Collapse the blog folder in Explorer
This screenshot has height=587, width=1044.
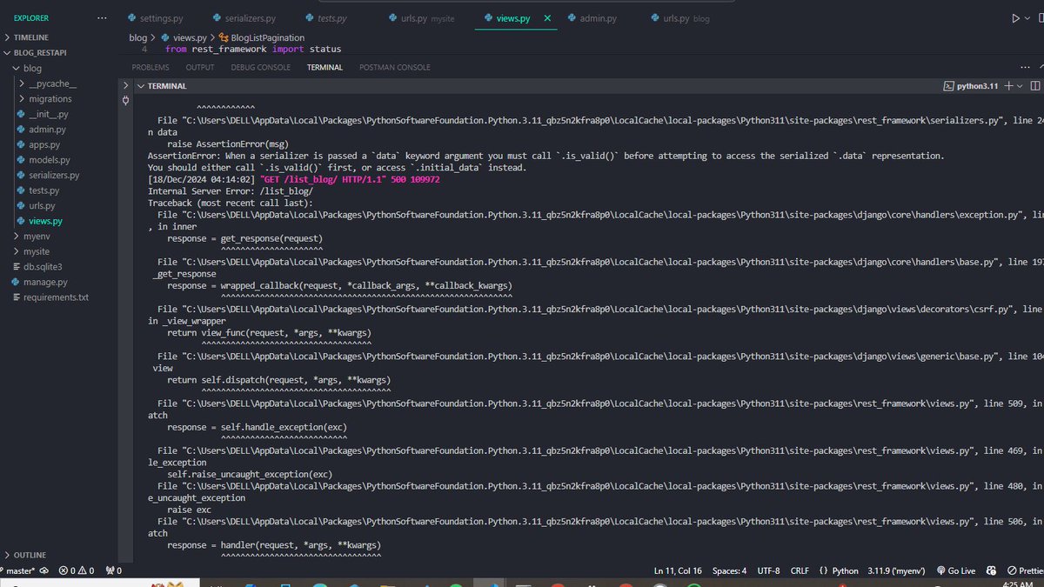tap(31, 67)
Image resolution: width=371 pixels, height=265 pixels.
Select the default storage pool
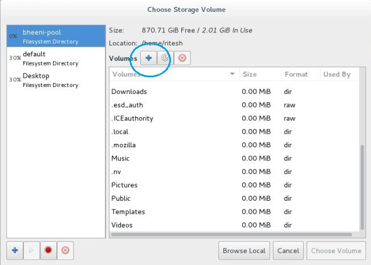pyautogui.click(x=56, y=58)
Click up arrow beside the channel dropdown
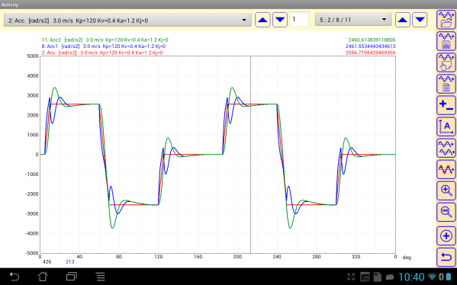 click(x=262, y=20)
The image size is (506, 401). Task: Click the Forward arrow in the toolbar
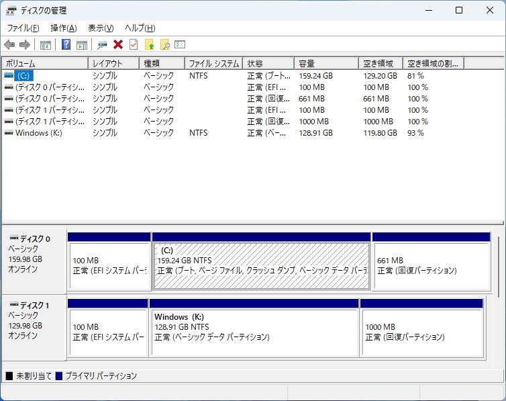(x=25, y=45)
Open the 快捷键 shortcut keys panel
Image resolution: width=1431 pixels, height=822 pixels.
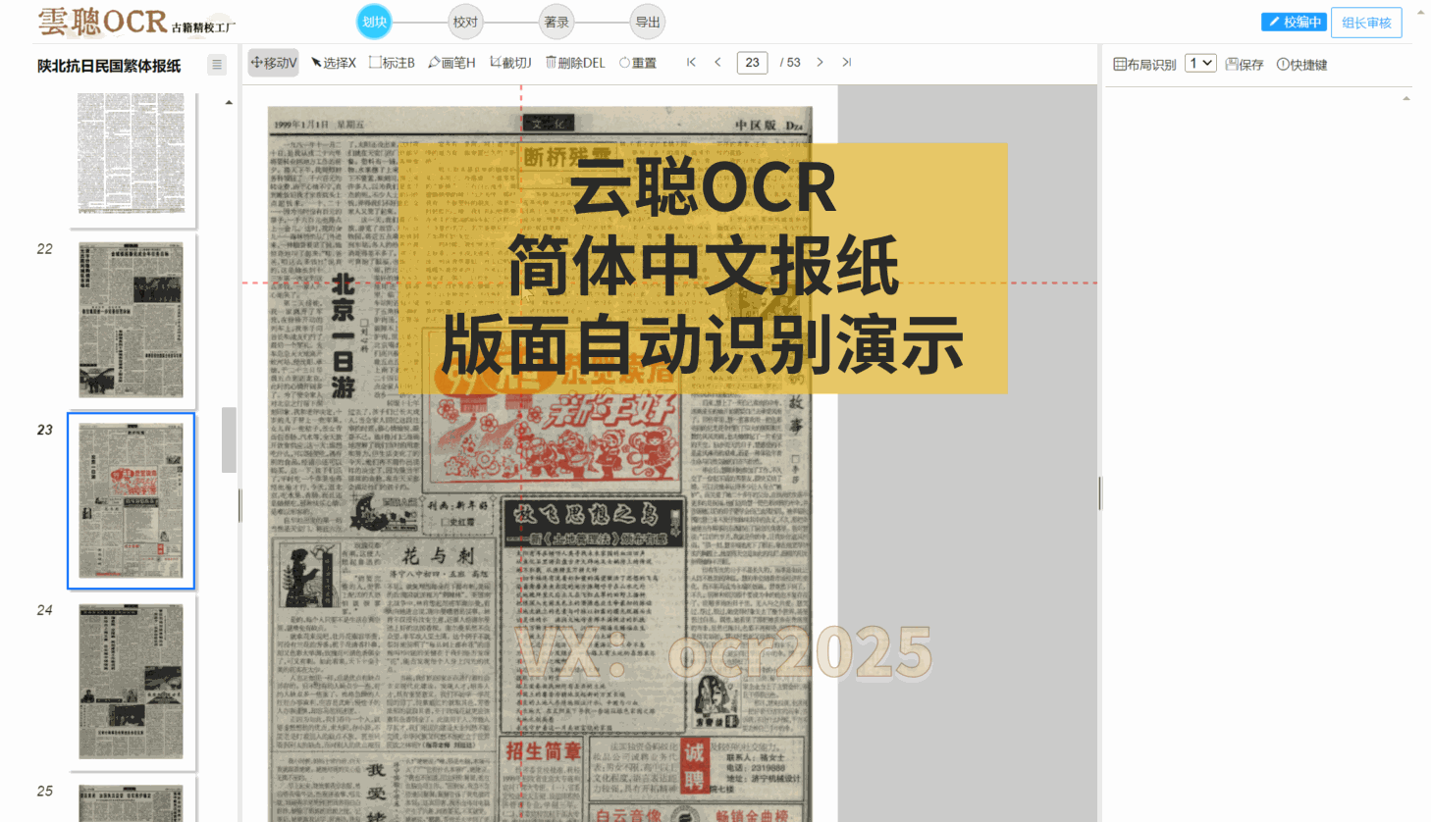point(1300,62)
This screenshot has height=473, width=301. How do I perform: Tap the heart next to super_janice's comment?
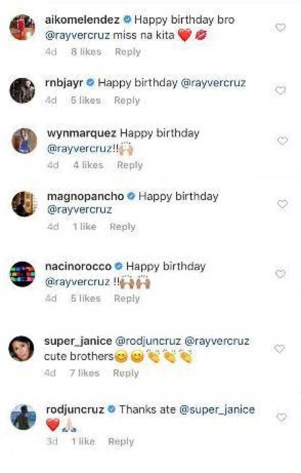(x=280, y=349)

- - - - - - -

# [ASSIGNMENT]
Give back each line above verbatim, dropping every picture.

# [RESULT OF THIS EXERCISE]
Collapse the blog folder in Explorer
This screenshot has height=587, width=1044.
tap(31, 67)
Image resolution: width=371 pixels, height=265 pixels.
Select the default storage pool
pyautogui.click(x=56, y=58)
Click up arrow beside the channel dropdown
 click(x=262, y=20)
The image size is (506, 401). Task: Click the Forward arrow in the toolbar
(x=25, y=45)
Open the 快捷键 shortcut keys panel
Image resolution: width=1431 pixels, height=822 pixels.
point(1300,62)
This screenshot has height=473, width=301. How do I perform: Tap the heart next to super_janice's comment?
(x=280, y=349)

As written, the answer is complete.